---------- Source text

How has COVID-19 vaccine been developed so quickly compared to past vaccines?

COVID19 DRUGMED.IR 08
One of the biggest questions many people have is whether pharmaceutical companies or the FDA have cut corners in developing these vaccines so quickly. The name “Operation Warp Speed doesn’t necessarily engender this comfort and ease with the process,” said Michele Andrasik, PhD, director of social and behavioral sciences and community engagement at the Covid-19 Prevention Network at the Fred Hutchinson Cancer Research Center. “It’s been really important to tease apart which processes are being sped up.”
Indeed, this vaccine has been developed faster than any other in human history, Omer said. But that doesn’t mean corners were cut. “There have been attempts to interfere in Warp Speed, but at the core of it, the integrity of the vaccine process has been preserved,” he said. “It has been expedited by finding efficiencies in the process.”
There are two bottlenecks in prior vaccine development that Covid-19 trials cruised through.
“One of the reasons we’ve been able to move so quickly is the incredible financial investment,” said Devon Greyson, PhD, an assistant professor of health communication at the University of Massachusetts, Amherst. “Things usually take longer because we wait and see before taking the next step.”
The federal government invested nearly $10 billion in Operation Warp Speed. That enabled researchers, once they had enough data to know the vaccine was safe and induced an immune response, to move to phase 3 trials before phases 1 and 2 had even ended. It also allowed them to run combined phase 1/2 or phase 2/3 trials instead of each separately. “That doesn’t change the amount or length of follow-up we have,” Greyson said. “It just means that we were collecting things at the same time that we would have collected one after another, for financial reasons.”
Though this has long been common in cancer drug trials, it occurs less frequently in vaccine trials, which don’t usually have the urgency of cancer trials. Abundant funding also enabled researchers to enroll huge numbers of people in the phase 3 trials, which allows them to learn faster how effective the vaccine is.
The bigger trial-related holdup is usually waiting for enough infections to occur during phase 3 to learn how effective the vaccine is. The rarer a disease is, the longer it takes for enough people to become sick in both the placebo and vaccine arms. But Covid-19 cases shot up this summer and are especially exploding right now. In a sadly ironic twist, the huge numbers of new infections are “good” for a vaccine trial because it takes less time for enough trial participants to get sick and see how well the vaccine works.
Finally, most vaccines require growing the virus in eggs or cell cultures in a lab, which can take many months. (Large quantities of flu vaccines take six months to make.) But mRNA vaccines only require manufacturing short mRNA strands based on the virus’s genetic sequencing. Once that genomic sequence became available in January, researchers could create those genetic strands in a few weeks, dramatically speeding up the process of actually manufacturing the vaccines.

--------------------
---------- Data under study

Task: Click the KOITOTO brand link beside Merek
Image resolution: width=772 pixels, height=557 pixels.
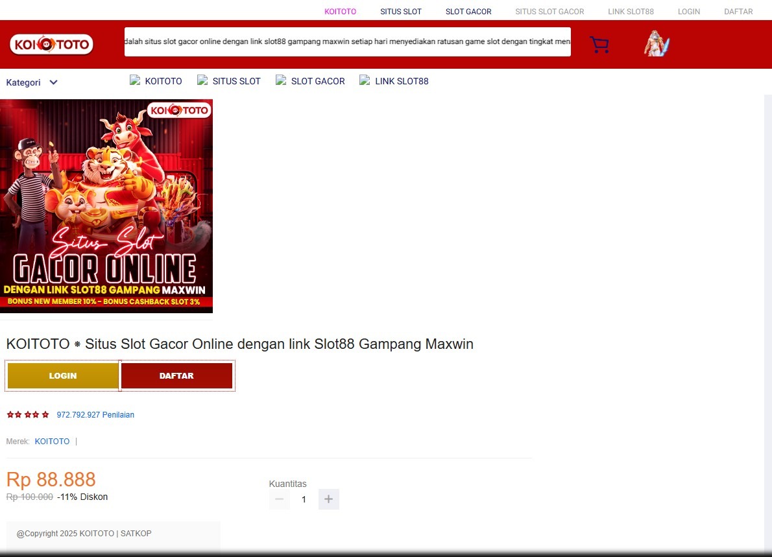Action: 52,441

--------------------
---------- Data under study

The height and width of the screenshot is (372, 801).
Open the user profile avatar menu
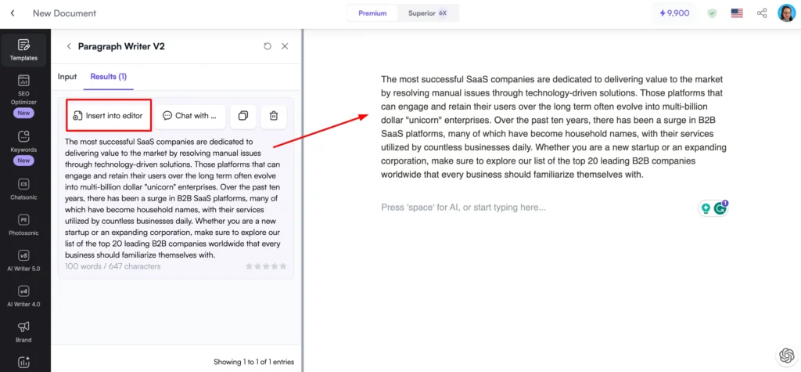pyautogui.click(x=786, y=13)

--------------------

**Work to complete**
(1) Decide whether each statement agrees with the article on COVID-19 vaccine development: (a) Nearly $10 billion of federal money went into Operation Warp Speed. (b) Running combined phase trials shortened the length of follow-up. (c) Producing large quantities of flu vaccines takes three months. Answer yes or no for each, and quote the deciding words of the article.
(2) Return the part of the article on COVID-19 vaccine development that opens with the words containing "The federal government" and closes with "faster how effective the vaccine is.". Copy it exactly.

**Responses to the exercise**
(1)
(a) Yes: "The federal government invested nearly $10 billion in Operation Warp Speed."
(b) No: "That doesn’t change the amount or length of follow-up we have,"
(c) No: "Large quantities of flu vaccines take six months to make."

(2)
The federal government invested nearly $10 billion in Operation Warp Speed. That enabled researchers, once they had enough data to know the vaccine was safe and induced an immune response, to move to phase 3 trials before phases 1 and 2 had even ended. It also allowed them to run combined phase 1/2 or phase 2/3 trials instead of each separately. “That doesn’t change the amount or length of follow-up we have,” Greyson said. “It just means that we were collecting things at the same time that we would have collected one after another, for financial reasons.”
Though this has long been common in cancer drug trials, it occurs less frequently in vaccine trials, which don’t usually have the urgency of cancer trials. Abundant funding also enabled researchers to enroll huge numbers of people in the phase 3 trials, which allows them to learn faster how effective the vaccine is.